start

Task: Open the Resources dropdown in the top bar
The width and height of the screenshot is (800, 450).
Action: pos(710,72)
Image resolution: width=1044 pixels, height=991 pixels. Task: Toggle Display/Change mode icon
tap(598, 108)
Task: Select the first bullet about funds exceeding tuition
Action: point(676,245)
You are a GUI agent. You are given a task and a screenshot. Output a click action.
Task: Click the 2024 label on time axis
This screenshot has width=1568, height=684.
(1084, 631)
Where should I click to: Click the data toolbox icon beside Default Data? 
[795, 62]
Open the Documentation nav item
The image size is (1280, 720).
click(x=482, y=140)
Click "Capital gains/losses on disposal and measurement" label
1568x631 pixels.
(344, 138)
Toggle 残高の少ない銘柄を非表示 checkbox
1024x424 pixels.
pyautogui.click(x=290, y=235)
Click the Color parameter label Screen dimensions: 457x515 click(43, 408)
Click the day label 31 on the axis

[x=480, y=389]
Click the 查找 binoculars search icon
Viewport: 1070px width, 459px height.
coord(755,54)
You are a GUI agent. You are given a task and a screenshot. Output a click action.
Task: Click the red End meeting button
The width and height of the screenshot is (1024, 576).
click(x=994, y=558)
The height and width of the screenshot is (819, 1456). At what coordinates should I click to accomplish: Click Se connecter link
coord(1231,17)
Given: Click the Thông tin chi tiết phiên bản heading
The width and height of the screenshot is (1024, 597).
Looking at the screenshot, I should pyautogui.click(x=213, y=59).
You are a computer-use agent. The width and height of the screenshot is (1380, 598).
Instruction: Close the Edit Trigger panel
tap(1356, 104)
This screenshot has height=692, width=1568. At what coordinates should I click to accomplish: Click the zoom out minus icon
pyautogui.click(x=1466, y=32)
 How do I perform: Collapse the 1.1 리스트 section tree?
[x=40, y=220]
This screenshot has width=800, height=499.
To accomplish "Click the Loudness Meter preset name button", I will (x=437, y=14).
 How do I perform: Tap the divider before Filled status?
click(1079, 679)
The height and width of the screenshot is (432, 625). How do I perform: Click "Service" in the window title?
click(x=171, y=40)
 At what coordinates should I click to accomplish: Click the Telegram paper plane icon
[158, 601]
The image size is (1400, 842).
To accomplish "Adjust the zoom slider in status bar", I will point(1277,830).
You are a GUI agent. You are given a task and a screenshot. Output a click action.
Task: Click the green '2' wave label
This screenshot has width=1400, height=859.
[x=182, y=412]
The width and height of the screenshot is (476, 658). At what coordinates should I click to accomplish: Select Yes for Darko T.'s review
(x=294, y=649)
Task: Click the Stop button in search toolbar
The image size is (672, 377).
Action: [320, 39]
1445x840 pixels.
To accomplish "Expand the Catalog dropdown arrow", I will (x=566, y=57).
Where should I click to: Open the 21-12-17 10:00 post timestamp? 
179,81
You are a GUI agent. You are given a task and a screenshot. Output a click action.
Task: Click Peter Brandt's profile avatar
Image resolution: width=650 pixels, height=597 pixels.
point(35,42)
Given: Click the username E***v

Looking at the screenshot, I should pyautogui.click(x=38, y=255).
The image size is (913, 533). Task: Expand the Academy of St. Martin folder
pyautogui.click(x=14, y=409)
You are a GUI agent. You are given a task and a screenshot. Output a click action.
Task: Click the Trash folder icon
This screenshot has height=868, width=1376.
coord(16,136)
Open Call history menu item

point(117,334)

end

__Exercise prompt__: Reproduce all of the data above verbatim, from the first line through the last.

__Answer for this exercise__:
Task: Open the Resources dropdown in the top bar
The width and height of the screenshot is (800, 450).
Action: pos(710,72)
Image resolution: width=1044 pixels, height=991 pixels. Task: Toggle Display/Change mode icon
tap(598, 108)
Task: Select the first bullet about funds exceeding tuition
Action: point(676,245)
You are a GUI agent. You are given a task and a screenshot. Output a click action.
Task: Click the 2024 label on time axis
This screenshot has width=1568, height=684.
(1084, 631)
Where should I click to: Click the data toolbox icon beside Default Data? 
[795, 62]
Open the Documentation nav item
The image size is (1280, 720).
click(x=482, y=140)
Click "Capital gains/losses on disposal and measurement" label
1568x631 pixels.
(344, 138)
Toggle 残高の少ない銘柄を非表示 checkbox
1024x424 pixels.
pyautogui.click(x=290, y=235)
Click the Color parameter label Screen dimensions: 457x515 click(43, 408)
Click the day label 31 on the axis

[x=480, y=389]
Click the 查找 binoculars search icon
Viewport: 1070px width, 459px height.
coord(755,54)
You are a GUI agent. You are given a task and a screenshot. Output a click action.
Task: Click the red End meeting button
The width and height of the screenshot is (1024, 576).
click(x=994, y=558)
The height and width of the screenshot is (819, 1456). At what coordinates should I click to accomplish: Click Se connecter link
coord(1231,17)
Given: Click the Thông tin chi tiết phiên bản heading
The width and height of the screenshot is (1024, 597).
Looking at the screenshot, I should pyautogui.click(x=213, y=59).
You are a computer-use agent. The width and height of the screenshot is (1380, 598).
Instruction: Close the Edit Trigger panel
tap(1356, 104)
This screenshot has height=692, width=1568. At what coordinates should I click to accomplish: Click the zoom out minus icon
pyautogui.click(x=1466, y=32)
 How do I perform: Collapse the 1.1 리스트 section tree?
[x=40, y=220]
This screenshot has width=800, height=499.
To accomplish "Click the Loudness Meter preset name button", I will (x=437, y=14).
 How do I perform: Tap the divider before Filled status?
click(1079, 679)
The height and width of the screenshot is (432, 625). How do I perform: Click "Service" in the window title?
click(x=171, y=40)
 At what coordinates should I click to accomplish: Click the Telegram paper plane icon
[158, 601]
The image size is (1400, 842).
To accomplish "Adjust the zoom slider in status bar", I will point(1277,830).
You are a GUI agent. You are given a task and a screenshot. Output a click action.
Task: Click the green '2' wave label
This screenshot has width=1400, height=859.
[x=182, y=412]
The width and height of the screenshot is (476, 658). At what coordinates should I click to accomplish: Select Yes for Darko T.'s review
(x=294, y=649)
Task: Click the Stop button in search toolbar
The image size is (672, 377).
Action: [320, 39]
1445x840 pixels.
To accomplish "Expand the Catalog dropdown arrow", I will (x=566, y=57).
Where should I click to: Open the 21-12-17 10:00 post timestamp? 
179,81
You are a GUI agent. You are given a task and a screenshot. Output a click action.
Task: Click Peter Brandt's profile avatar
Image resolution: width=650 pixels, height=597 pixels.
point(35,42)
Given: Click the username E***v

Looking at the screenshot, I should pyautogui.click(x=38, y=255).
The image size is (913, 533). Task: Expand the Academy of St. Martin folder
pyautogui.click(x=14, y=409)
You are a GUI agent. You are given a task and a screenshot. Output a click action.
Task: Click the Trash folder icon
This screenshot has height=868, width=1376.
coord(16,136)
Open Call history menu item

point(117,334)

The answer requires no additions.